Leave out the pictures and retype exactly the lines from the one with "The width and" through the end of the records.

- [Dataset excerpts]:
******

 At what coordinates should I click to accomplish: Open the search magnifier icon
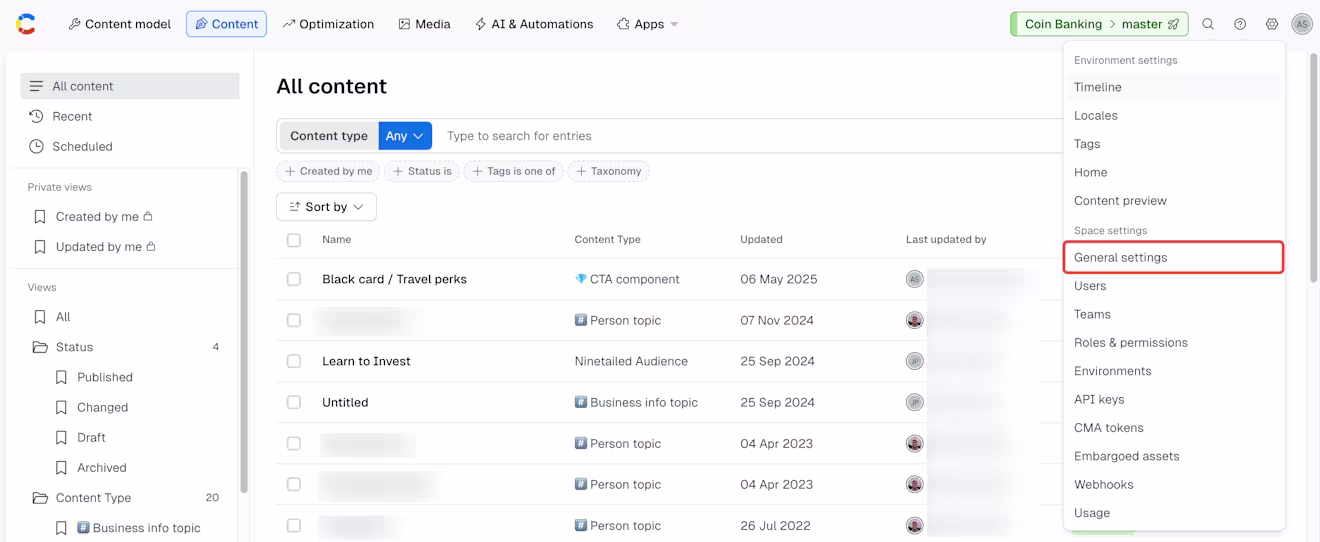click(1208, 24)
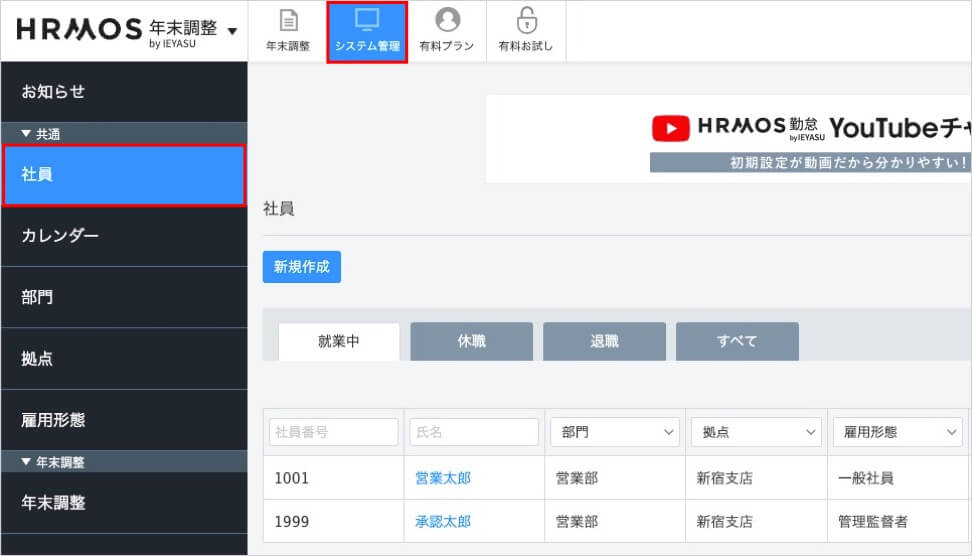Select the システム管理 monitor icon
Image resolution: width=972 pixels, height=556 pixels.
click(x=367, y=20)
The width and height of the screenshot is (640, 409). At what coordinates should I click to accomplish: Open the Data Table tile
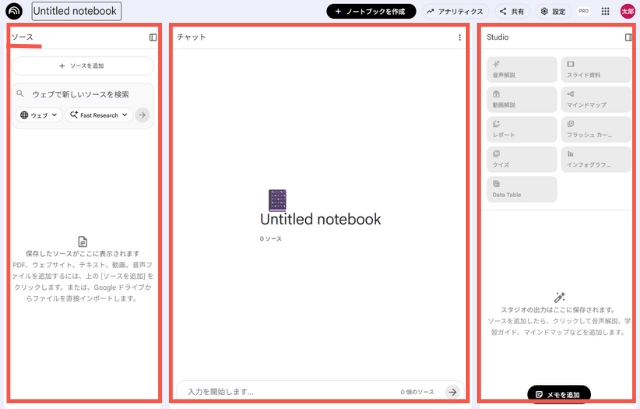(x=520, y=189)
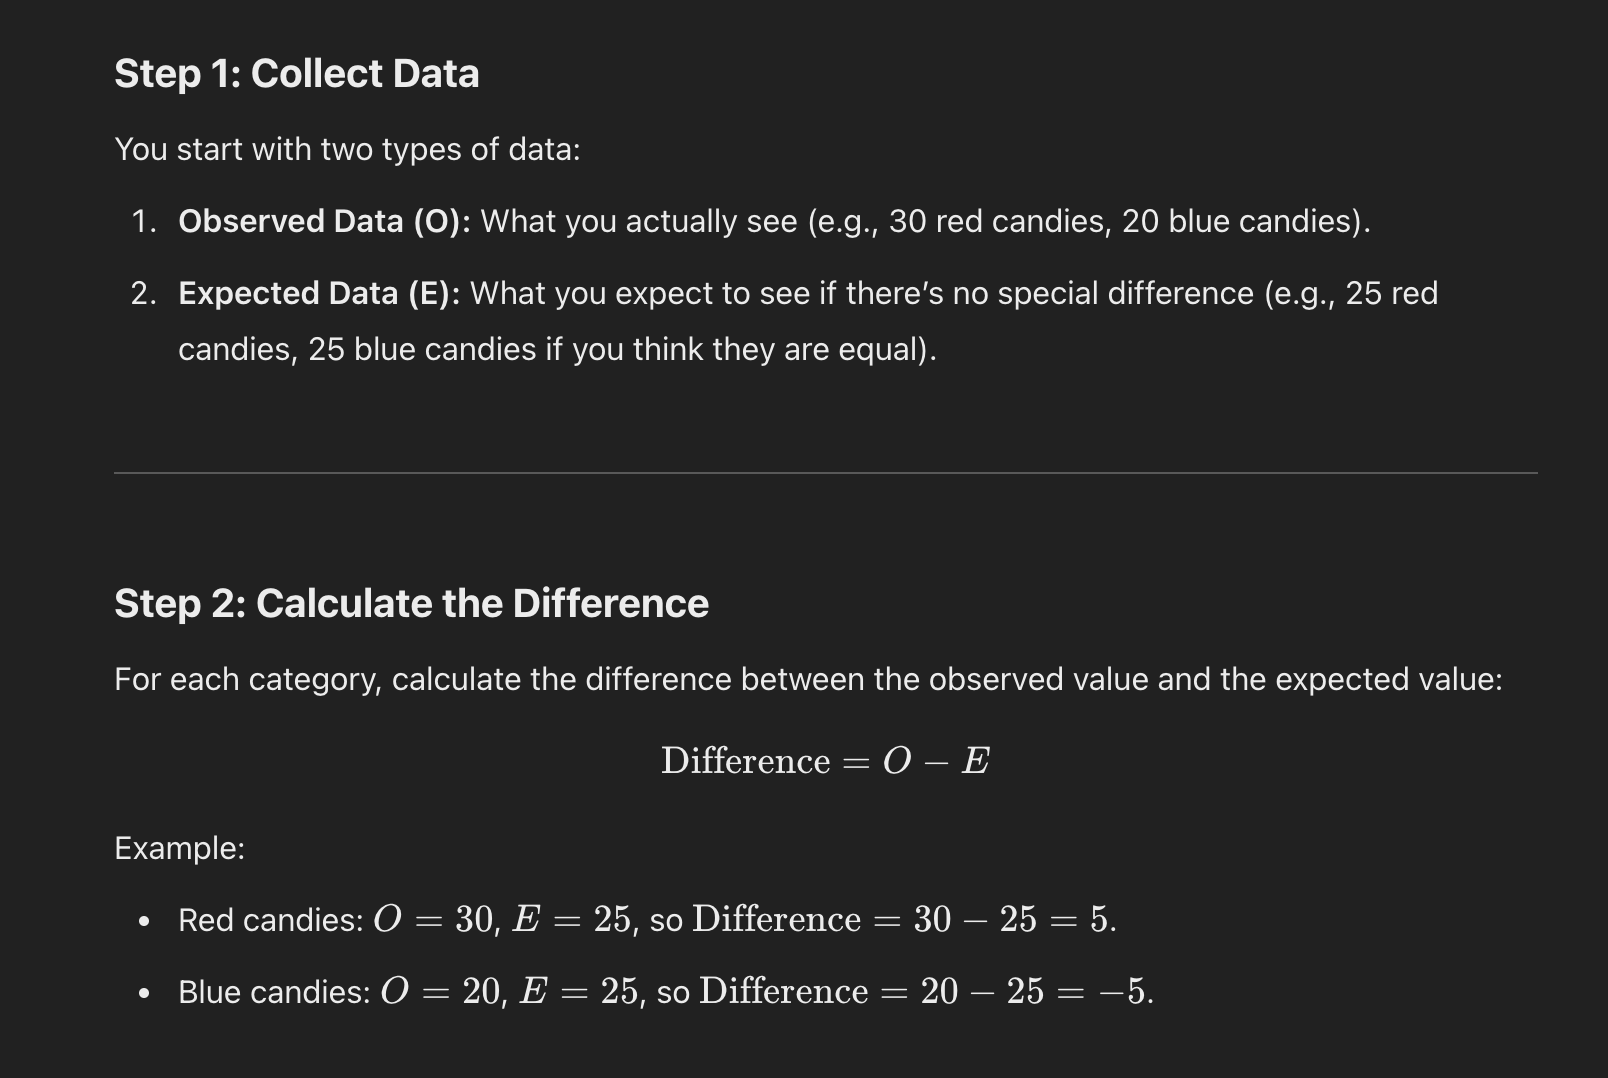Click the Red candies example bullet
The image size is (1608, 1078).
coord(647,920)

******

- [Final answer]:
The width and height of the screenshot is (640, 409). At what coordinates should I click to accomplish: Open the Data Table tile
(x=520, y=189)
Click the Red candies example bullet
The image size is (1608, 1078).
coord(647,920)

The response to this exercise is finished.